--- Exercise input ---

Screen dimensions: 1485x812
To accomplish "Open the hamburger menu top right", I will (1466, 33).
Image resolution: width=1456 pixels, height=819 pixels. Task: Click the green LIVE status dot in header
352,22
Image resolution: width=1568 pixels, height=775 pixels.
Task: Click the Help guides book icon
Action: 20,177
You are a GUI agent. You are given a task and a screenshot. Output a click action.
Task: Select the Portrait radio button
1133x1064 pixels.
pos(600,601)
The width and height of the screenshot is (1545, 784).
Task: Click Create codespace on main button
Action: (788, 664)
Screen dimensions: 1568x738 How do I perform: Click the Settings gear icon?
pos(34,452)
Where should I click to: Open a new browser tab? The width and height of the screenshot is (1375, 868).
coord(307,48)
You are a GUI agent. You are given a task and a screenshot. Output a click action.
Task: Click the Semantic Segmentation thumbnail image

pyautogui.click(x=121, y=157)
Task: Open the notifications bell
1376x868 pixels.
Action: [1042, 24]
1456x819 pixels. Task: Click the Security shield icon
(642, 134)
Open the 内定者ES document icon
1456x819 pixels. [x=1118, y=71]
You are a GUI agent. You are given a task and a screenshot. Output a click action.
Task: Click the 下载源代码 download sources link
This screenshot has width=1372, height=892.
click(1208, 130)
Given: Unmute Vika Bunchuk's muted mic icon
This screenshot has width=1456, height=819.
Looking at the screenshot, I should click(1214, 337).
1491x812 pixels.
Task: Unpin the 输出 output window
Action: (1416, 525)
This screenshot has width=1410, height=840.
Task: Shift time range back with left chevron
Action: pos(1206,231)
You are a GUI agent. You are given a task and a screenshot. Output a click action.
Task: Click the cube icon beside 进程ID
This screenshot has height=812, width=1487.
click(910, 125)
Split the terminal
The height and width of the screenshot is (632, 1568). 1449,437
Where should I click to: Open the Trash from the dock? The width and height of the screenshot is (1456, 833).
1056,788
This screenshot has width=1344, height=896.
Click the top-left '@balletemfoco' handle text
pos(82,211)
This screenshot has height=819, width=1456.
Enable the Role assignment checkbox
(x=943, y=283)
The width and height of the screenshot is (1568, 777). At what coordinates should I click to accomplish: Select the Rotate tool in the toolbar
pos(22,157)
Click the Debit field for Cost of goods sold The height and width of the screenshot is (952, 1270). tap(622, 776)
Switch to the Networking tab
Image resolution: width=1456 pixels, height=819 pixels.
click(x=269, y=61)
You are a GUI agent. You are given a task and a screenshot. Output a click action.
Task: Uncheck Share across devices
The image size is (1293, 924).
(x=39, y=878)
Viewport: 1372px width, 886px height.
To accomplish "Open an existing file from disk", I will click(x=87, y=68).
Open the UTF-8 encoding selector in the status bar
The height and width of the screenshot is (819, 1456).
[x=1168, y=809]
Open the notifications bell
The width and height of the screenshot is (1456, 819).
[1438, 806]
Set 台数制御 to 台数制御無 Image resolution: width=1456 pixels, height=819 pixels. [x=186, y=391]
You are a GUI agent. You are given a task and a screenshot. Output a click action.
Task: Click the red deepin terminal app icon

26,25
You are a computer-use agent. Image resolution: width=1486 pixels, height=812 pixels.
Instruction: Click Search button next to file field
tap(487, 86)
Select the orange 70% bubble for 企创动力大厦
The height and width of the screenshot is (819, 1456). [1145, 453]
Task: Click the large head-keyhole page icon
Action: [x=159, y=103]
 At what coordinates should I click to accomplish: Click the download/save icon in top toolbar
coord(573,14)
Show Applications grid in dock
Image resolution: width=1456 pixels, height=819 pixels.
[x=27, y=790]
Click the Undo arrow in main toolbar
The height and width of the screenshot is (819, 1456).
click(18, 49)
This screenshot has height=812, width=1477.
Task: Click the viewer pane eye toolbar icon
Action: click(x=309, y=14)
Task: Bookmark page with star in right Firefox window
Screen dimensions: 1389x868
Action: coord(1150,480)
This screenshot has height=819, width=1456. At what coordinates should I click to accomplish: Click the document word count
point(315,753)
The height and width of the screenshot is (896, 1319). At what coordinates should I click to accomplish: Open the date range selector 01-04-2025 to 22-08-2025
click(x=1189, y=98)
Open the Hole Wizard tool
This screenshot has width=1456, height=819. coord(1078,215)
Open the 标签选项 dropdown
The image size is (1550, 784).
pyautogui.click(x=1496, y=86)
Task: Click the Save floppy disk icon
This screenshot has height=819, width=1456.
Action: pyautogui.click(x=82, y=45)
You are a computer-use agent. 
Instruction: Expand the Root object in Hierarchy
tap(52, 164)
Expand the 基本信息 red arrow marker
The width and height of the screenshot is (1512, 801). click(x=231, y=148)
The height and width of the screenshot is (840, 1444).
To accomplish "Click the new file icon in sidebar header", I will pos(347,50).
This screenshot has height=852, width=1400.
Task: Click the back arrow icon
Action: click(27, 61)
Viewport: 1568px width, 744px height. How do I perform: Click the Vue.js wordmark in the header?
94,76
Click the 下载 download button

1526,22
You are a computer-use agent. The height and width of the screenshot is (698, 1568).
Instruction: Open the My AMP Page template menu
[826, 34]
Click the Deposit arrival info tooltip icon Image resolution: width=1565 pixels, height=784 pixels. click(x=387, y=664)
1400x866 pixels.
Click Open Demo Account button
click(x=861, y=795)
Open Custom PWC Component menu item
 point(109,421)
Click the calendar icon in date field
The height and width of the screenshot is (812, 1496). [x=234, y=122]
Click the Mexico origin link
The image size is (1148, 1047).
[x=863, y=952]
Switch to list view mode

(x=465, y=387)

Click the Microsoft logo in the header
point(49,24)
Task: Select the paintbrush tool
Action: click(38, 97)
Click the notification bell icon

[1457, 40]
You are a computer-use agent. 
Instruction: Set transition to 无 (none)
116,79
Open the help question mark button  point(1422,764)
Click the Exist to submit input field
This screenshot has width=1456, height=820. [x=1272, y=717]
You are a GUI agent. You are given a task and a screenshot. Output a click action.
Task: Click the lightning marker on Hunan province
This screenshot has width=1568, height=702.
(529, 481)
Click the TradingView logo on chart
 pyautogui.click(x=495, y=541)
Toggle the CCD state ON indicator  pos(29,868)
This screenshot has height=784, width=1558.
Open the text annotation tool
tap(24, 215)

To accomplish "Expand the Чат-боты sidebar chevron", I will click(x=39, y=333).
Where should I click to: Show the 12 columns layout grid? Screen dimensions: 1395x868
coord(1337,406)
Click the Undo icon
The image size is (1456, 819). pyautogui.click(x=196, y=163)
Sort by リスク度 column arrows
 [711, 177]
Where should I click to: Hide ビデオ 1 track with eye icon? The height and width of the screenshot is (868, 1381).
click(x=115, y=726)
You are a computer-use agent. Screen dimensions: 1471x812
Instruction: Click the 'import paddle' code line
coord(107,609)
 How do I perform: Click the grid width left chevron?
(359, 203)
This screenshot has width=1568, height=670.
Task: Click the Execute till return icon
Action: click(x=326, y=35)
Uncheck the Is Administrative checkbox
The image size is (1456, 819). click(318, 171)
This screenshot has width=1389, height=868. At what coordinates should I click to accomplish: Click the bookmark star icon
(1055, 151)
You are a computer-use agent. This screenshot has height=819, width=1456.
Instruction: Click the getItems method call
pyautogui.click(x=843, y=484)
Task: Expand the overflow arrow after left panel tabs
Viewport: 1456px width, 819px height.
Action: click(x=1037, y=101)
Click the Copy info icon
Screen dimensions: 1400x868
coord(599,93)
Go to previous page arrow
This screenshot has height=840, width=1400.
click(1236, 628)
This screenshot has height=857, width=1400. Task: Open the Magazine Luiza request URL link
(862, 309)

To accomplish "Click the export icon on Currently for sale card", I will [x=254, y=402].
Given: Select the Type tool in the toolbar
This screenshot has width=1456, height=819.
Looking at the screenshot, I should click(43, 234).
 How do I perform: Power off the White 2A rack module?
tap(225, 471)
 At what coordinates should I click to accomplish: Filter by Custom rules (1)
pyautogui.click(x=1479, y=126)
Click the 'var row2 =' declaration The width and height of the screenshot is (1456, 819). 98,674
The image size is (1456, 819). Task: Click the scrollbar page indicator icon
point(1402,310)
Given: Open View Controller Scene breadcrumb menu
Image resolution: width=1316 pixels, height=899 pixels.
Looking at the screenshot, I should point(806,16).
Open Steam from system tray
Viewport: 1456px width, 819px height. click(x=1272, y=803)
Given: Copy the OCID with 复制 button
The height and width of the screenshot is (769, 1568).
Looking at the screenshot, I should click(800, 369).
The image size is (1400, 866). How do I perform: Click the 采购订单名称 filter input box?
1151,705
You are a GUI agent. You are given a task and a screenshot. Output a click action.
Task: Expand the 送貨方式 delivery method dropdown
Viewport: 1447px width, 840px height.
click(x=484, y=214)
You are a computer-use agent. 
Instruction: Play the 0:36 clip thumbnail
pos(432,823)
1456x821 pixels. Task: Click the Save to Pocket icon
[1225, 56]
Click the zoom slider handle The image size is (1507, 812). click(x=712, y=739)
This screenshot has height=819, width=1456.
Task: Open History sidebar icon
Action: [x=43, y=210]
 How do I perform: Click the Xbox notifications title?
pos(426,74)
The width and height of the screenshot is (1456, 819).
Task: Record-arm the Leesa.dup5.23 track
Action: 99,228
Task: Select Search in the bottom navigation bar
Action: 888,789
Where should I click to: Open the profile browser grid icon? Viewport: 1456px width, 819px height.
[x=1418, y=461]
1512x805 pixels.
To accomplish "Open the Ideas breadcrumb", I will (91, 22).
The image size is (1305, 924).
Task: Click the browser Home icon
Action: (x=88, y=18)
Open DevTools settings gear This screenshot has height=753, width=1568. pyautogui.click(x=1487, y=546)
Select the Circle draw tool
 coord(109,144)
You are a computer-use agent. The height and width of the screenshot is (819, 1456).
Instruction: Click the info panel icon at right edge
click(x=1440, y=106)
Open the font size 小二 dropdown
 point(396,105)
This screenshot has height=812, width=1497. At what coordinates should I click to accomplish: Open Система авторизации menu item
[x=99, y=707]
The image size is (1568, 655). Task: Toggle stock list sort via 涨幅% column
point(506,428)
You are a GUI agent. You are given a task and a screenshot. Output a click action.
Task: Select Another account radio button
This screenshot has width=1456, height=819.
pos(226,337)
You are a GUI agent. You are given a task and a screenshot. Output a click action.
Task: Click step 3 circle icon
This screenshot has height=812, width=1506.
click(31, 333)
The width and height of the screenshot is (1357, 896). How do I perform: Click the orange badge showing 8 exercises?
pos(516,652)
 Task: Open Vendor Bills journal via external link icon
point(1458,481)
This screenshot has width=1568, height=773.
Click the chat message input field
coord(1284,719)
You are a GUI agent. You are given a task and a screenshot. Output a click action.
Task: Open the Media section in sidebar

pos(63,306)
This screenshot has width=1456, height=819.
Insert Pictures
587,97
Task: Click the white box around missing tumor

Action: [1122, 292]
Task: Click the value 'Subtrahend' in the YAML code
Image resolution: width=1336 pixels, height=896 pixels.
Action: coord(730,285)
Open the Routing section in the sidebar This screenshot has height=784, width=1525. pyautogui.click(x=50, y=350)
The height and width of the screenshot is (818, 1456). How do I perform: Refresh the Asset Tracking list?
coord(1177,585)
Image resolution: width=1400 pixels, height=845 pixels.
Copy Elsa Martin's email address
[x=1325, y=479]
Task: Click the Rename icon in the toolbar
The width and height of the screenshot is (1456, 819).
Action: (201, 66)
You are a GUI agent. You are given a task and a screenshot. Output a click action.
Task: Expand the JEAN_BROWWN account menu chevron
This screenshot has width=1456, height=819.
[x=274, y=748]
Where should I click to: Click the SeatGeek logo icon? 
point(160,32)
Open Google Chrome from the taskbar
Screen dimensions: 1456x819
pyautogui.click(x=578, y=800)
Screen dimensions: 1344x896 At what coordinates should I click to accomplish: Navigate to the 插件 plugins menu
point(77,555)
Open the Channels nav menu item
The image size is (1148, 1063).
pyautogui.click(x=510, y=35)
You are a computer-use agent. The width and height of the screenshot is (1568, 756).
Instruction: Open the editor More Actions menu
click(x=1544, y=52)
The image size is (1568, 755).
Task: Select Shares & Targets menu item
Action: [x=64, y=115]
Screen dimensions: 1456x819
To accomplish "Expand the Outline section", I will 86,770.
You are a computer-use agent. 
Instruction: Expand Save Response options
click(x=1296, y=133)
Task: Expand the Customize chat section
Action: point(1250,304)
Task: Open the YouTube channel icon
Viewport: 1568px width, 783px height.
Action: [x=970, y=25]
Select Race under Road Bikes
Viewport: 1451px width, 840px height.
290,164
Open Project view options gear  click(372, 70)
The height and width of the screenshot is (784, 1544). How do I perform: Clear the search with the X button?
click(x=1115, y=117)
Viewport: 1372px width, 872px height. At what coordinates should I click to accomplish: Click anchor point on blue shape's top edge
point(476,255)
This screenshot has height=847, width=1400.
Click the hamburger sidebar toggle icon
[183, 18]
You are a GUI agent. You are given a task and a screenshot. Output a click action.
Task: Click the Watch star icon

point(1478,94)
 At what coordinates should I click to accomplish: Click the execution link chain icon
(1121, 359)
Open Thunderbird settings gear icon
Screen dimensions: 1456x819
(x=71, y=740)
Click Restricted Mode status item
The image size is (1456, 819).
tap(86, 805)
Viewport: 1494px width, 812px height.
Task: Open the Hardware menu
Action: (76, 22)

---

- **The problem**
All lines that hold the word "computer" should be copied from the data.

- **Reply**
You are a computer-use agent. Image resolution: width=1486 pixels, height=812 pixels.
You are a computer-use agent. 
You are a computer-use agent. The height and width of the screenshot is (698, 1568).
You are a computer-use agent. 
You are a computer-use agent. Screen dimensions: 1471x812
You are a computer-use agent. This screenshot has height=819, width=1456.
You are a computer-use agent. 
You are a computer-use agent. The height and width of the screenshot is (819, 1456).
You are a computer-use agent. The width and height of the screenshot is (1568, 756).
You are a computer-use agent. 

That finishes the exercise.